I have friends who think that life doesn’t get any better than when you sit in a comfortable place, with sweet tea and a good book. Don’t get me wrong; I like all of those but it does gets better, it can get a lot better. I’ve been dabbling in White Water since I was a teenager. A friend and I cut up some large tree limbs, lashed them together and rode the Blue River in flood stage. Instead of life jackets we had plastic jugs tied together with clothes line rope. We put in where the river was narrow and fast but not too deep. As side streams emptied in, its volume increased and whatever control we had over our makeshift raft, vanished. We were just flotsam in a roaring stream that dragged us through treetops, sharing space with all manner of floating debris. With only a foot or two of clearance under a highway bridge, we knew we had to get out. The fact that we both walked away from it is testimony to good luck.

We didn’t tell anyone because it was a foolish thing to do. There is "Crazy" and there is "Stupid." Rather than impressing someone we would have only proven our stupidity. But I did get the “White Water” bug. Over the years, canoe floating in Michigan and Missouri has been great fun and risks were minimal. Then there have been commercial floats on the Arkansas, in Colorado. Plunging down into and coming up out of those monster hydraulics is better than any book I ever read. Each time, I promise myself that we’ll do it again. The last time was four years ago. 
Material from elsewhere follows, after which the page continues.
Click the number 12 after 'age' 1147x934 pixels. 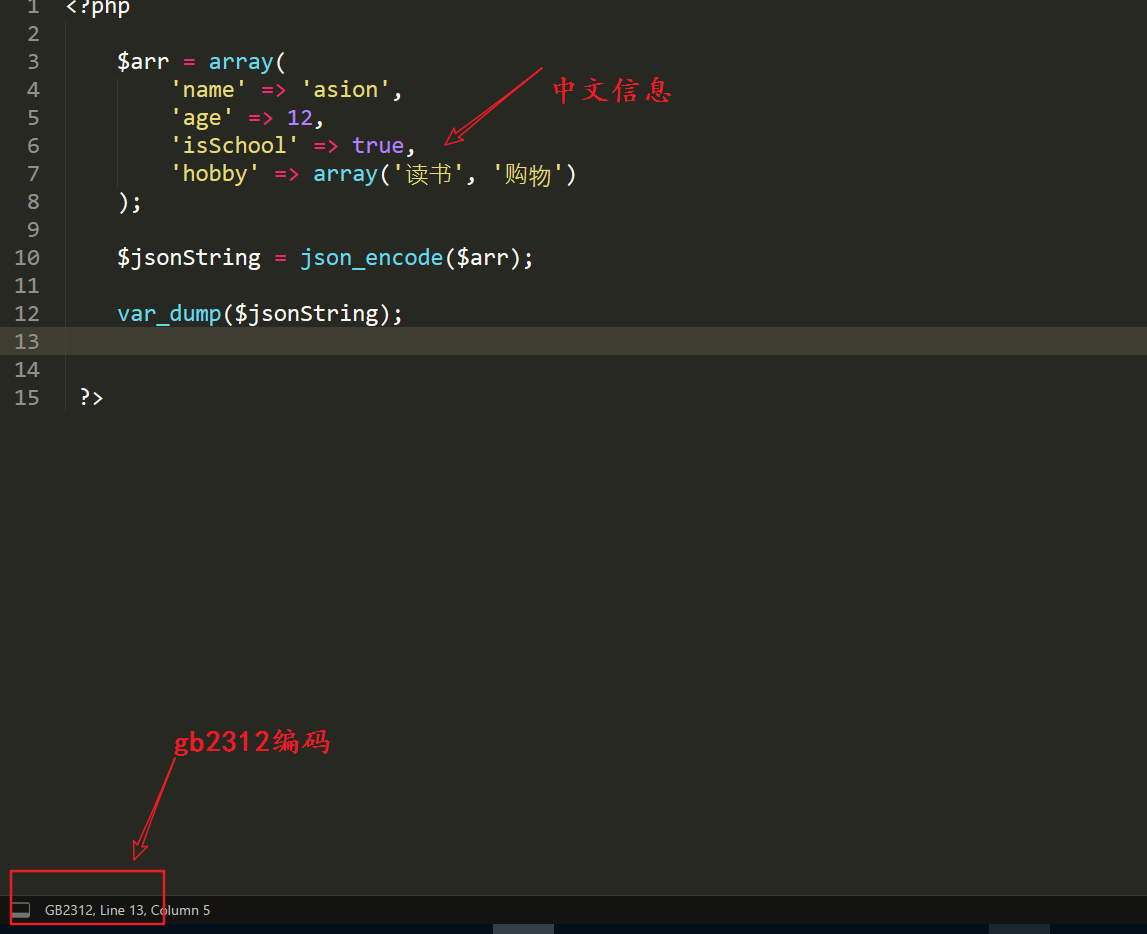pos(299,117)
In the Great Smokey Mountains of Tennessee and North Carolina, there are two, very special rivers; the Ocoee and the Nantahala. Both drop through steep, narrow gorges with channels full of boulders and outcroppings; the best white water east of the Rocky Mts. In 1996, kayak events for the Atlanta Olympics were staged on the Ocoee. I was there last Friday. There were a few shallow pools between rapids and a thin trickle of current here and there. At the White Water Center they told me, “. . . come back tomorrow.” Lake Ocoee is just upstream, behind the dam. During the week, they hold water back but on weekends, they send it down for kayakers and rafters to ride down the gorge. I did come back and the transformation was awesome. Hundreds of cars, kayaks, rafts and thousands of people, all pointed down stream. Ocoee was running 1,400 cubic feet per second, perfect for both safety and thrills. I watched for a while but had too many miles in front of me to linger. 

Next summer, my daughter and I are floating the Colorado; Lee’s Ferry to Diamond Creek in the Grand Canyon. That will take eight days but I can wait; I don't have a choice. But I’m looking for someone to go with me to the Ocoee, some other time, before I get too old to pull a paddle. I’ll always want to go again.